What you are asked to do =>
Continue the forum thread below on groundfighting versus streetfighting, picking up right after its last sentence.

Excerpt =>
────────────────
Groundfighting is a sport which presumes rules, and a single opponent in unarmed combat. None of these presumptions apply in streetfighting.

In a streetfight, the last place you wanna be is tied to your opponent and lying on the ground (opponent); it limits your mobility and leaves you too open against multiple attackers.
I agree for the most part. Ground game might be useful for a quick takedown and ground and pound, although that's purely theoretical.

Quote:
Originally Posted by fezz93 View Post
There are lots of good opinions on this topic and I would like to share my 2 cents. My first MMA fight was in 1997 and I came from an Olympic freestyle background of 6 years then picked up Thai boxing and submission wrestling. I have been fortunate to have trained with some of the best guys; Josh Barnett (PRIDE, UFC, DREAM), Francisco Filho (K-1), Tsuyoshi Kohsaka(RINGS, PRIDE, UFC), Maurice Smith (K-1, UFC), Randy Couture, Frank Shamrock, to name a few.
────────────────
Data excerpt =>
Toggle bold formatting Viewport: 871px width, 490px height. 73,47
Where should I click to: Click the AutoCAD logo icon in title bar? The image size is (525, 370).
────────────────
Result of this exercise =>
Name dropper.

Quote:
Originally Posted by fezz93 View Post
-This is a sport, (have been in a bar fight where I mounted the guy and was kicked in the back of the head by the guys friend) night night time for me
So much for my ground and pound idea, although one can get sucker punched in any position.

Quote:
Originally Posted by fezz93 View Post
- I have trained at a lot of BJJ clubs that claim to be MMA, but they only teach sport BJJ and they commit both hands to an guard escapes and leave the face wide open, or side mount escapes that would leave you head crushed by elbows. The saying of make a BJJ black belt a brown belt by punching him in the face and keep hitting him until he is a white belt
Interesting. The BJJ gym I've trained at definitely involved strikes. Another one I tried out did exactly what you said. I guess it's all about personal preference. Some people prefer sport BJJ.

Quote:
Originally Posted by fezz93 View Post
-with respects to “brawlers” I would say that in most cases you cannot teach grit. You can settle people down with stress inoculation, but you just can’t teach someone to like being hit. Meaning that those guys in tough man contest who like to trade punches are a breed all of there own.
Something I need to work on.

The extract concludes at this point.